The
"right to receive" expression or information is the long neglected, often doubted, and sometimes maligned sibling of the freedom of expression. While the First Amendment posits the expression of information that one possesses, the right to receive posits the acquisition of information as an essential prerequisite. In other words, without access to information, the freedom of expression is meaningless.
More broadly conceptualized, the right to receive is an umbrella that covers a great many propositions in civil rights discourse, especially the freedom of information or access to information (FOI or ATI), and including also the right to news-gathering and "citizen journalism"; the right of access to meetings, libraries, and public facilities such as prisons; and, most recently,
the right to record police. Historically, American constitutional law widely rejected propositions in this vein, evidenced by the famously statutory U.S. Freedom of Information Act,
5 U.S.C. § 552, which nonetheless has exerted substantial influence in the advent of ATI as a constitutional and human right elsewhere in the world.
Modern information society has raised new challenges to the American constitutional rejection of a right to receive information and prompted the reexamination of right-to-receive propositions in the courts. A new appeal has arisen in the logic that access is prerequisite to meaningful democratic engagement through the freedoms to speak, publish, assemble, and petition. A fair piece of this reexamination has appeared in the case law surrounding the video-recording of police activity, spurred in part by news-media focus on police-involved shootings and subsequent Black Lives Matter and related protests.
Conventional First Amendment law would have subsumed video-recording under the doctrine of
no right to gather the news, thus compelling would-be recorders to obey police orders to stop upon self-serving public-safety rationales, and on pain of civil and criminal justice consequences for failure to comply. But as electronic media technology has dissolved the distance between recording and public broadcast—the latter unquestionably constitutionally protected by the speech-core prior restraint doctrine—even American courts have been reluctant to find recording devoid of constitutional significance.
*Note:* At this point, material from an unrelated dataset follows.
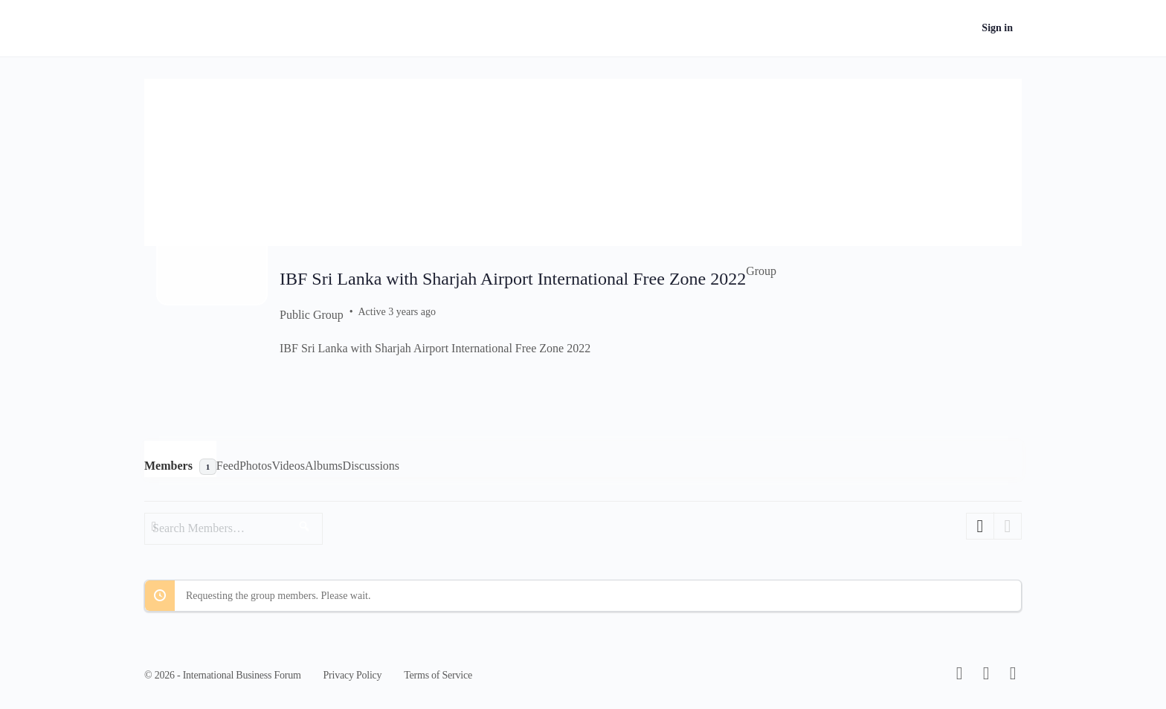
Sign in (997, 27)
In December 2018, the U.S. District Court for the District of Massachusetts held the Massachusetts wiretap statute, a "two-party consent" law (
see code;
Digital Media Law Project), unconstitutional--facially, though in the limited, articulated circumstances of "the secret recording of police officers performing their duties in public, and the secret recording of government officials doing the same." The court, per Chief Judge Patti B. Saris, held:
On the core constitutional issue, the Court holds that secret audio recording of government officials, including law enforcement officials, performing their duties in public is protected by the First Amendment, subject only to reasonable time, place, and manner restrictions. Because Section 99 [Mass. wiretap] fails intermediate scrutiny when applied to such conduct, it is unconstitutional in those circumstances.
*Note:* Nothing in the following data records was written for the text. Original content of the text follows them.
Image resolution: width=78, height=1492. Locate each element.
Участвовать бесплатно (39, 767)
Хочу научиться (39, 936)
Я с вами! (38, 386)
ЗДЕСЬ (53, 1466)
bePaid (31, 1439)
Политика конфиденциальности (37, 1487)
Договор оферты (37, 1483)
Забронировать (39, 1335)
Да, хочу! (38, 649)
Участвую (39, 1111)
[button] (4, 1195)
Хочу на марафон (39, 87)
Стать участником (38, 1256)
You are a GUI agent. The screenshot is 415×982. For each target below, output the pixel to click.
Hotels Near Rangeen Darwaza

The ruling came upon joint consideration of two cases involving different partisan affilliations. In one case, Boston-based civil rights activists K. Eric Martin and René Perez, supported by the ACLU of Massachusetts, sued under civil rights law to combat authorities' investigation of them for openly and secretly recording police activity in pedestrian and traffic stops and at protests. A second case involved the conservative activist James O'Keefe and his Project Veritas Action Fund (PVA). PVA sought to effect secret recordings, and not to be criminally prosecuted for them, in Massachusetts in a broader and intriguing list of scenarios:
- "landlords renting unsafe apartments to college students;
- "government officials, including police officers, legislators, or members of the Massachusetts Office for Refugees and Immigrants, to ascertain their positions on 'sanctuary cities';
- "'protest management' activities by both government officials and private individuals related to Antifa protests; and
- "interactions with Harvard University officials to research its endowment and use of federal funds."
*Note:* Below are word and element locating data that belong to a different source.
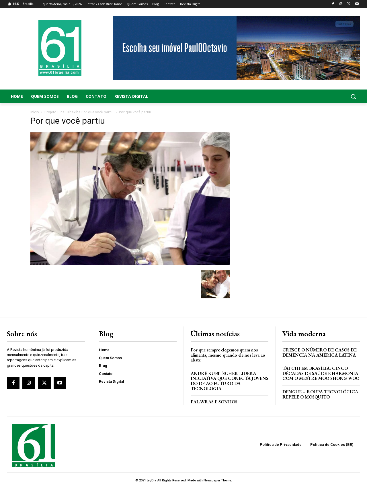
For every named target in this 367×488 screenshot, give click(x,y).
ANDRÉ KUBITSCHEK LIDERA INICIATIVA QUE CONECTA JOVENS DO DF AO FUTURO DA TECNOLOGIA (229, 381)
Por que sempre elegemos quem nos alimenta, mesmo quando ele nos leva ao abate (228, 355)
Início (34, 112)
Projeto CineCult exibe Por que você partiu (79, 112)
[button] (321, 96)
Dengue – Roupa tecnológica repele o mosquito (320, 394)
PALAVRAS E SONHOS (214, 402)
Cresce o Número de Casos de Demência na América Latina (319, 352)
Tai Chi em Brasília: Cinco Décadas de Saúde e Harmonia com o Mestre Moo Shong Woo (320, 373)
As the court acknowledged, the First Circuit previously joined the majority trend in courts to recognize a constitutional right (subject to reasonable time-place-manner regulation) to record police in public. Considering the extant threat of prosecution, the court found sufficient merit in plaintiffs' claims to survive ripeness review.
|
C.J. Saris |
The court then found that application of the law to recording public officials in their official capacity in public places could not survive First Amendment intermediate scrutiny: "narrowly tailored to serve a significant government interest." Following the First Circuit's example, the court ruled that accountability outweighed slimmer competing interests in public order and officials' personal privacy. The court left to future cases to determine whether the rule here may be extended to recordings in private venues that are places of public accommodation, such as a restaurant, and to determine who besides police are "government officials."
The case is
Martin v. Gross, No. 1:16-cv-11362-PBS (D. Mass. Dec. 10, 2018), available
here from Courthouse News Service. Hat tip to
Michael Lambert at Prince Lobel and
Christine Corcos at Media Law Prof Blog.
As the courts continue to struggle with right-to-receive cases, rejection of the "right" in American constitutional law becomes increasingly untenable. A generation of rehearings on the question in the U.S. Supreme Court, and a consequent reshaping of the relevant First Amendment doctrine, seems inevitable.